Judging by their name, Zeus Springsteen are obviously a rock band — though not the kind you might expect. The Burlington-based power trio occupies a distinctive space between '80s and '90s college radio and prog rock. But the band's recently released self-titled debut is no pastiche. Despite the name — and the often-funny songwriting — this is an earnest new group.

Album opener "Your Funeral" kicks off with an angular guitar riff that lifts off into a tightly crafted rock single. Drummer/singer David Evan has a set of pipes that evokes Doug Martsch of Built to Spill. Evan deploys his broken but compelling instrument to great effect, never pushing his vocal delivery too far.

The second track, "Signal Loss," serves as the real introduction to ZS' style. Carefully composed and full of movement, the song clocks in at almost five minutes and keeps you transfixed the whole time. Crafting that level of immersion is the band's true calling. Songs such as "Joey Is a Robot" and "Everything Will Be Eventual" are worlds unto themselves, and Evan has a gift for hauntingly incomplete lyrics that stick with you.

ZS pass the most important test for a power trio: They never once sound like only three people. That's more than a matter of overdubs. Guitarist (and Seven Days contributor) Chris Farnsworth juggles his effects pedals like a pro, laying down the dynamic foundation. Bassist Josh Shedaker fills that out with a supple, melodic style. It takes a lot of work to make it sound this easy.

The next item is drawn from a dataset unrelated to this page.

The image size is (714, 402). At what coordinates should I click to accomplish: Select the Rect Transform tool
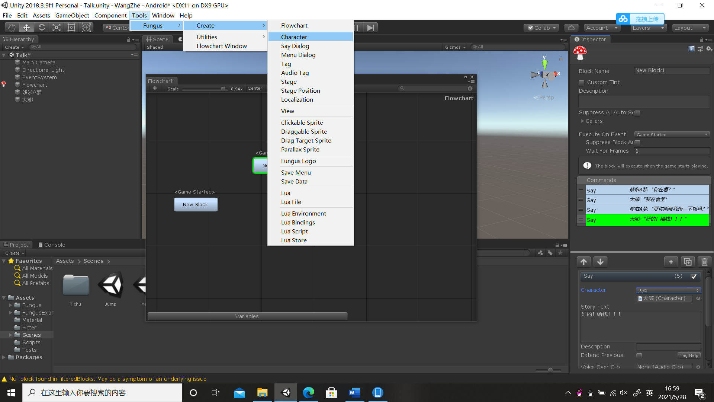(71, 28)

Indeed, the album sounds exactly as it should: a big, open mix that pivots from roar to whisper. That ace production was an inside job, courtesy of David Evan's marathon work recording, mixing and mastering. That DIY trifecta can be a recipe for disaster, but Evans has the skills and endurance for the job.

It doesn't hurt that the trio has serious chops. Farnsworth can pull off face-melting guitar solos, sure. But, just as importantly, ZS collectively have the technical skills to play whatever they want and make it sound natural and unique. Familiarity likely helps, too — Farnsworth and Shedaker are also members of veteran BTV rockers Dino Bravo.

ZS' eponymous debut is a hot mess in the best possible sense. At a scant seven tracks — plus three radio edits — it still manages to feel like a long, wild ride. Theatrics and goofy humor aside, the album also serves notice that the band is a serious, professional presence in the local rock scene.

Still, the greatest accomplishment of Zeus Springsteen (the album) is that it makes you want to see Zeus Springsteen (the band) live, as soon as possible. Considering the many weird and wistful moments here, it's obvious these guys have a blast, and that's contagious. That's rock and roll.

Zeus Springsteen is available at zeusspringsteen.bandcamp.com.